→ Problem requirements
Print, in exact form, the lines below from the one containing "Task: Click Upload new APK to Alpha" through the one containing "Click the Security", and omit all others.

→ Supplied data
=== Begin Enclosure ===
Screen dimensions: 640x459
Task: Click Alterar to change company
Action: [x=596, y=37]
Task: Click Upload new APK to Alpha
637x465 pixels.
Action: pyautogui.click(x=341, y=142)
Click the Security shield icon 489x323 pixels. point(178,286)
=== End Enclosure ===
=== Begin Enclosure ===
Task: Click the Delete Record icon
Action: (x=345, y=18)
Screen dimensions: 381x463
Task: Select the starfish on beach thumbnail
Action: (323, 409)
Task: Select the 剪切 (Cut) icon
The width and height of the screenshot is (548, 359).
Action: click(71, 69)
=== End Enclosure ===
→ Answer space
Task: Click Upload new APK to Alpha
637x465 pixels.
Action: pyautogui.click(x=341, y=142)
Click the Security shield icon 489x323 pixels. point(178,286)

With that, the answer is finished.